L'avenir immédiat pour Wadi Fira dépend entièrement de savoir si le gouvernement suit réellement avec une intervention significative ou s'il déclare simplement victoire et s'en va. Si aucune arrestation n'est effectuée et si personne n'est tenu responsable, les représailles sont inévitables. Les codes d'honneur familial dans les régions rurales du Tchad ne permettent pas que des massacres restent sans réponse. Dans quelques semaines, vous pourriez voir des attaques de représailles qui augmentent encore le nombre de morts. Le cycle ne se termine que lorsque l'un des côtés est complètement détruit ou qu'une autorité externe intervient avec suffisamment de force pour imposer un cessez-le-feu. La trajectoire à plus long terme est plus sombre. La crise de l'eau au Tchad s'accélère, elle ne s'améliore pas. D'ici 2030, le Sahel devrait connaître des sécheresses encore plus sévères et des températures plus élevées. Les puits deviendront plus contestés, pas moins. Sans un investissement massif dans les infrastructures hydrauliques, que le gouvernement tchadien ne peut pas se permettre et que les donateurs internationaux montrent peu d'intérêt à financer, les conflits comme celui-ci se multiplieront. Vous regardez un avenir où la violence intercommunautaire pour les ressources devient un bruit de fond routinier dans les provinces orientales du Tchad. L'élément imprévisible est de savoir si ce massacre attire suffisamment d'attention pour déclencher une conversation plus large sur les conflits climatiques au Sahel. Probablement pas. Le Tchad est trop périphérique, les victimes trop anonymes, le problème trop complexe pour des politiques de slogans. Mais si des incidents similaires commencent à s'accumuler dans la région, quelqu'un dans une capitale européenne ou à Washington pourrait éventuellement remarquer que les guerres de l'eau au Sahel créent des réfugiés qui se dirigent vers le nord. C'est alors que l'intervention devient politiquement viable. Pas pour sauver des vies tchadiennes, mais pour gérer les flux migratoires. Cynique, mais c'est ainsi que les conflits de ressources en Afrique attirent l'attention internationale.
Ce que l'histoire nous apprend
Les conflits autour de l'eau ne sont pas nouveaux dans le Sahel, mais le changement climatique accélère leur fréquence et leur létalité. Dans les années 1970 et 1980, les sécheresses au Tchad, au Niger et au Mali ont déclenché des famines et des migrations massives, mais la violence intercommunautaire est restée relativement contenue car les structures de gouvernance traditionnelles fonctionnaient encore. Les communautés disposaient de systèmes pour négocier l'accès aux ressources. Ces systèmes s'effondrent. En 2010, des affrontements entre éleveurs et agriculteurs dans le nord du Nigeria ont fait des centaines de morts pour l'accès à la terre et à l'eau. En 2012, la compétition pour l'eau et les terres de pâturage a contribué à alimenter la crise au Mali qui a conduit à l'intervention militaire française.

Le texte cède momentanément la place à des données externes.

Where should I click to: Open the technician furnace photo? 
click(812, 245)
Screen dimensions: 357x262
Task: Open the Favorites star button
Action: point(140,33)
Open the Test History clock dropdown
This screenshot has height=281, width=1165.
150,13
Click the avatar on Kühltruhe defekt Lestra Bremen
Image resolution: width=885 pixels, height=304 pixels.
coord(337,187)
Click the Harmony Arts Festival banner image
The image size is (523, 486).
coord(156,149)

Le schéma se répète : le stress climatique crée la rareté, la rareté brise les accords traditionnels de partage des ressources, et la violence comble le vide. L'ONU (Nations Unies) a documenté cette progression à travers le Sahel pendant plus d'une décennie, avertissant que sans intervention, les conflits de ressources déstabiliseront la région. Les avertissements étaient exacts. L'intervention n'est jamais venue. Ce qui rend la situation du Tchad particulièrement dangereuse, c'est sa proximité avec le Soudan, actuellement en plein milieu d'une guerre civile brutale. Les armes circulent librement à travers cette frontière. Les réfugiés déstabilisent les communautés. Les effets de débordement de l'effondrement du Soudan rendent les conflits internes du Tchad plus meurtriers.